▸ **Your task**
Duplicate the items between the line holding "The height and" and the line holding "[1298, 686]", inclusive, leaving the pictures out of your answer.

== Records provided

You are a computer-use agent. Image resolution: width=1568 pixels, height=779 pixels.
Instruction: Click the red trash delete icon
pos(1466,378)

====
== Records provided

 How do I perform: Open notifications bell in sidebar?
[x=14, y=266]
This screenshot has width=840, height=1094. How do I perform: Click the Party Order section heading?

====
== Records provided

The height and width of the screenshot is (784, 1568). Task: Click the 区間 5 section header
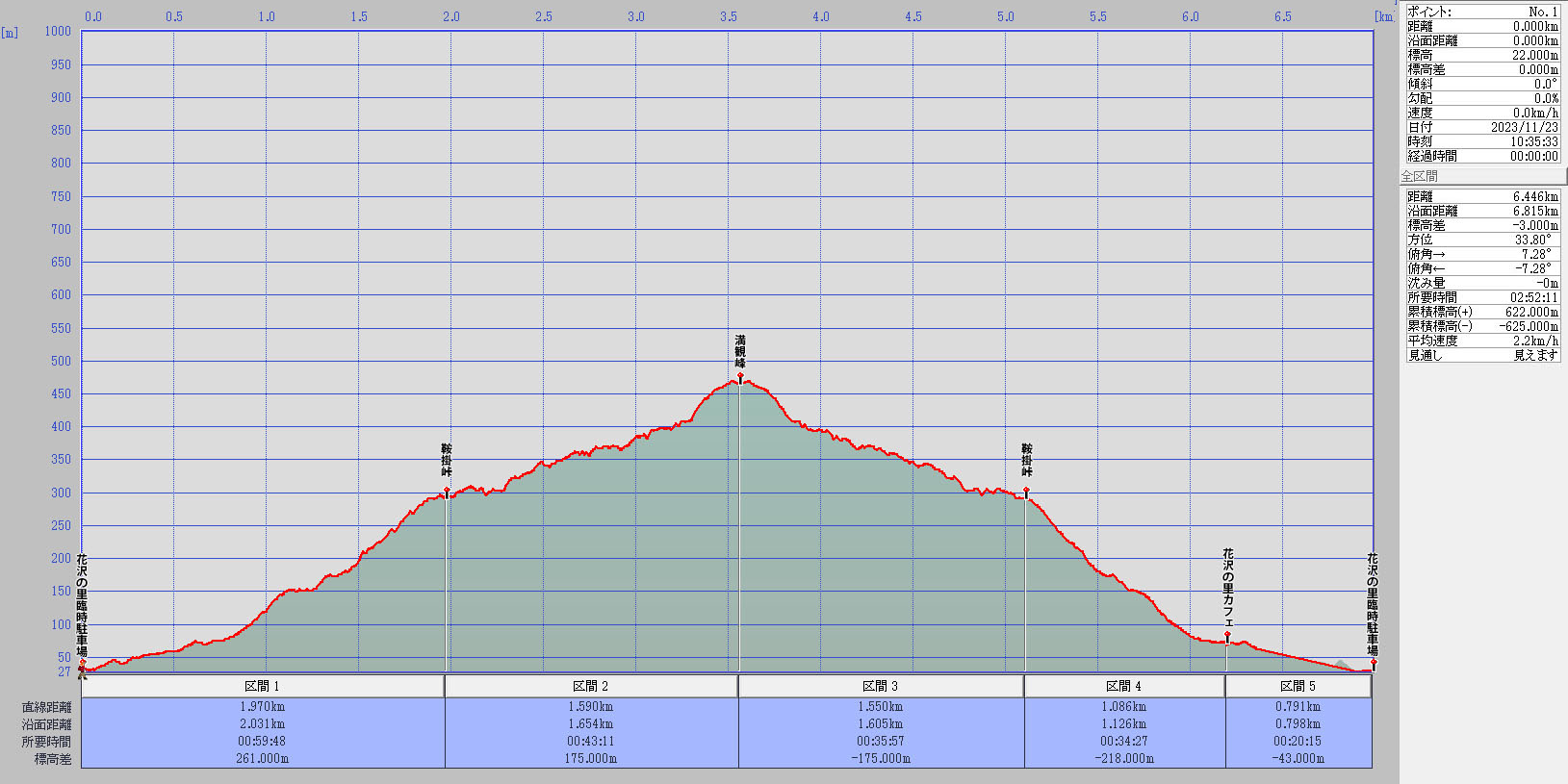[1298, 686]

====

▸ **Reply to the task**
The height and width of the screenshot is (784, 1568). Task: Click the 区間 5 section header
[1298, 686]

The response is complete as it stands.